What other brands tried to copy

The format inversion (negative space, self-deprecation, owning weaknesses) has been imitated continuously since 1960. Some applications have worked well (Apple, Patagonia, certain DTC brands). Most haven't reproduced the same impact, for a few reasons:

  • The category didn't have a clear weakness to own. The Beetle had a real, visible weakness (size) in a category that was racing in the opposite direction. Most product categories don't have an equivalent, obvious thing to own.
  • The brand wasn't self-aware enough to pull it off. Owning a weakness requires confidence. Brands that try the move without genuine confidence read as fishing for sympathy.
  • The copy was sales-pitch in disguise. DDB's VW copy was honest about the product. Brands that copied the visual style but kept feature-marketing copy underneath produced a hybrid that didn't feel coherent.
  • No sustained commitment. The VW campaign ran for years in the same register. Brands that tried one ad in the format and then went back to category-standard advertising lost whatever distinctiveness the single ad generated.

How RGM thinks about format inversion

When clients ask whether they should try a “contrarian” brand voice, the VW case is useful as a structural example with serious caveats. The example: when the category is shouting the same message, the contrarian voice can produce disproportionate attention and brand recognition. The caveats are about conditions — the category has to actually be shouting the same message (most aren't), the brand has to have a real product or position to back up the inversion (most don't), and the commitment has to be sustained for years (most isn't).

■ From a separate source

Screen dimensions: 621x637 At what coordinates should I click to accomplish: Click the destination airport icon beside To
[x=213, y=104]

The honest test: would a journalist, looking at the campaign and the company's actual operations, conclude that the inverted voice is genuine? If yes, the inversion can work. If no, the inversion will read as a creative team’s clever idea pasted onto a company that doesn't mean it — which is worse than a conventional category-standard campaign because it’s pretending to be something it isn't. The bar is high, but when the conditions support the move, the leverage is real.

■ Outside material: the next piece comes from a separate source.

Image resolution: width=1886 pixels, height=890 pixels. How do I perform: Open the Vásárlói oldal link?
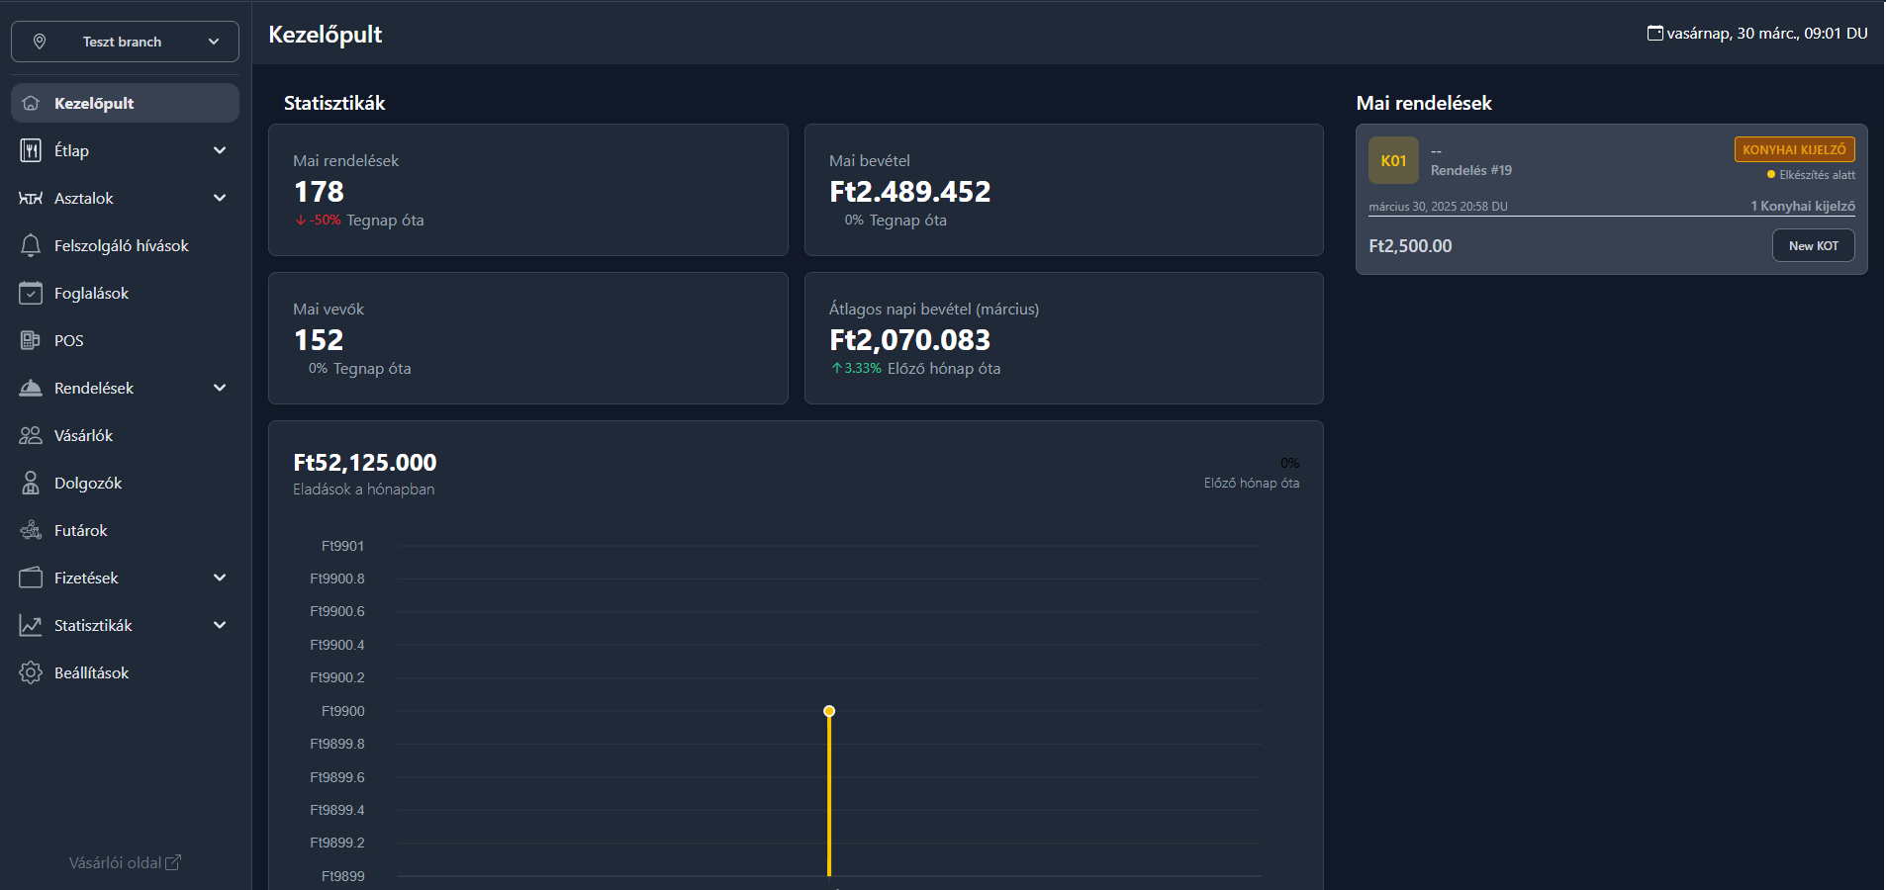(x=125, y=862)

Frequently asked questions

Was “Think Small” really the top ad of the 20th century?

Per Ad Age’s 1999 industry retrospective ranking, yes. That ranking reflects a specific view of advertising excellence (creative-led, brand-building, self-aware) widely held in the creative-advertising industry. Other rankings (sales impact, cultural influence) might produce different results, but the Ad Age "top of the century" placement is well established and frequently cited.

Who actually created the ad?

Helmut Krone as art director, Julian Koenig as copywriter, with Bill Bernbach providing creative direction. The collaboration is well documented in advertising history. The campaign represents one of the foundational moments of what is now called the “Creative Revolution” in advertising.

Did the ad actually sell cars?

Volkswagen US sales grew substantially through the 1960s. Specific sales-attribution to the print campaign vs. product, cultural factors, and the broader Volkswagen US-market push isn't cleanly isolated, but the campaign is widely credited with making the Beetle culturally meaningful to American buyers who weren't in the original German-engineering target audience. The Beetle became one of the most-recognized cars in the world partly because of this campaign.

Is the campaign still influential?

Yes. The format (negative space, owning weakness, self-aware copy) has been imitated continuously for over 60 years. Apple's 1997 Think Different campaign traces partial lineage to DDB-era thinking. Many modern DTC brands (Patagonia, Liquid Death, Casper at launch) use variations of the inverted-confidence voice. The campaign is taught in virtually every marketing curriculum.

Could the same approach work in 2026?

In categories where competitors are uniformly shouting the same aspirational message, yes — the inversion still works. Most categories don't have that structural setup, so the format inversion doesn't produce the same impact. The structural lesson (find the category convention and invert it credibly) transfers; the specific tactical implementation has to be adapted to whatever current convention exists.